Our times redefine our way of interacting with the world, the digital age. We can explain it by using network or rhizome notions: the links between people are weaker than in the past; on the other hand, new relationships are easily multiplied, albeit much more fragile and volatile. Francois Ascher sums this up in the following words: “the contemporary social fabric changes its texture: it is made up of multiple fine threads, of all kinds, which do not take away its solidity, but give it much more fineness and elasticity” (2001, p.41).

Society is structured and functions as a network, or rather as a series of interconnected networks. Individuals move through different social universes.
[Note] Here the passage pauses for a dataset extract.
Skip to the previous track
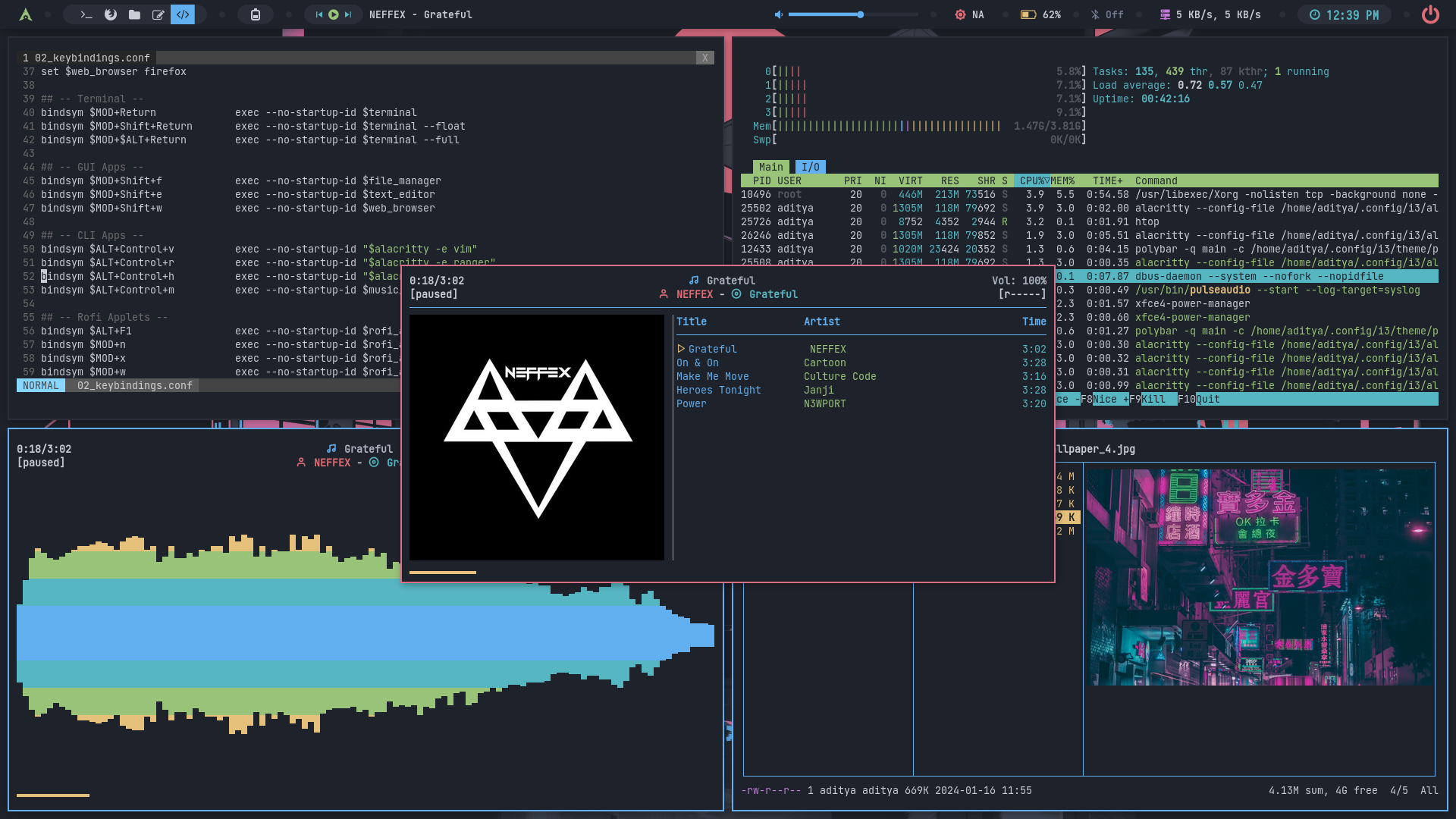 tap(318, 14)
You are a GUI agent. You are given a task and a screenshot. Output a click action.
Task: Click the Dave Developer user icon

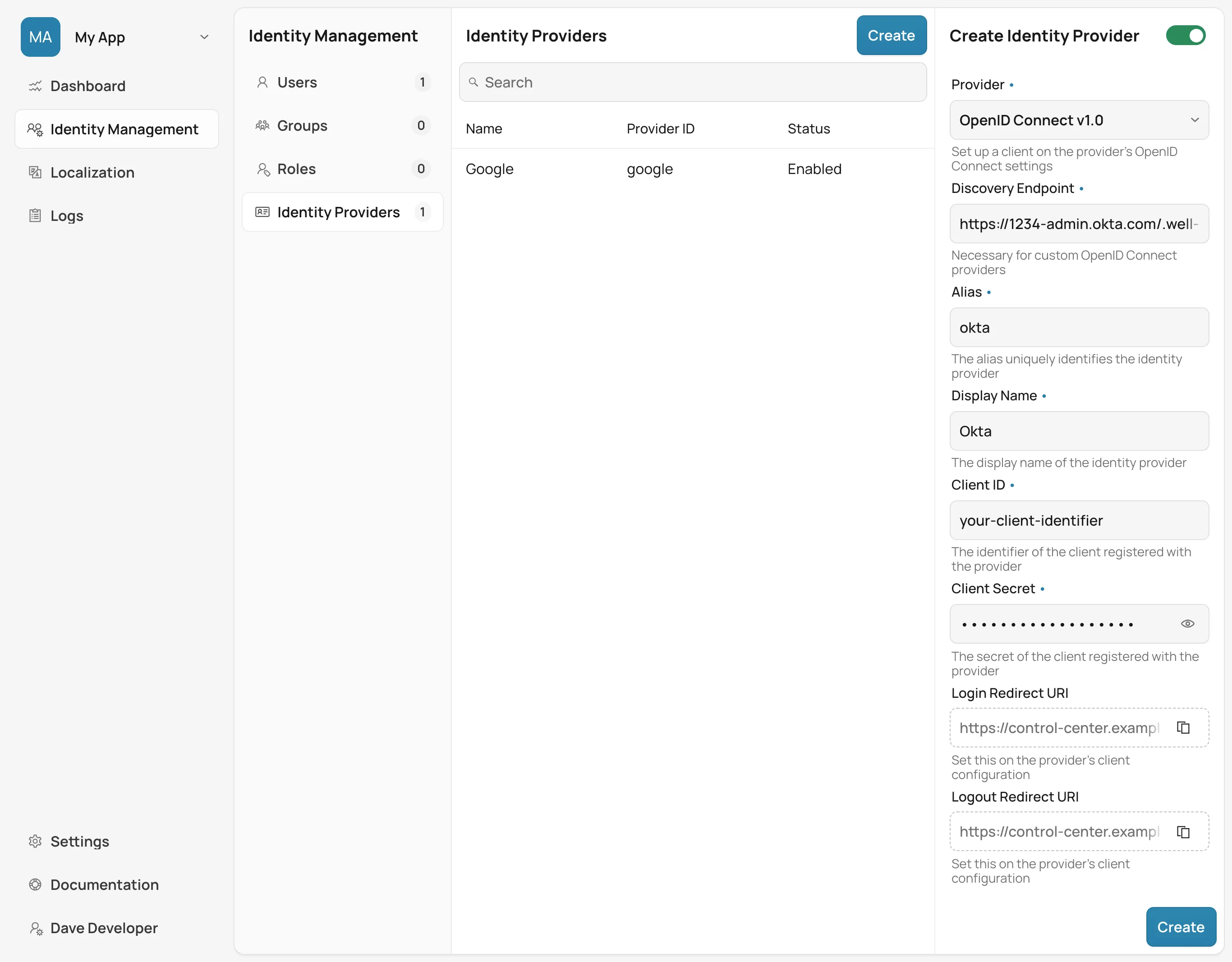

And this social fabric is inevitably reflected in the physical fabric: the city has become diffuse, fragmented into singularities, but it has hyperlinked virtually in homogenous layers. The Catalan writer Jorge Carrión refers to the city in The Wire as a polycentric network:

A network that expands, chapter by chapter, season by season, establishing links between spaces and between characters, without any of them being central. If Baltimore’s symbolic capital has been plundered, if the entire city is a succession of tensions between slums, residential neighborhoods, autistic neighborhoods, and neighborhoods on the path to speculation, the only way to narrate it is through that polycentric network, creating a small, fleeting center in each encounter between people and places (2011, p. 188).

By studying the constitution and evolution of urban structures, we recognize specific problems which, in turn, are common to our cities: urban dispersion and socio-spatial segregation, gentrification and tugurization processes, abandonment of public space as a place for collective social exchange. Both private real estate developments and public housing schemes (mainly mono-functional and located on the periphery) have favored a fragmentation and spatial segmentation of different social groups, forming homogeneous zonings of “equals”, favoring archipelagos of differentiated access according to the characteristics of their inhabitants. Under these conditions, the “other” or those who are “different” become virtually suspicious or threatening to my condition and to the group I may belong to.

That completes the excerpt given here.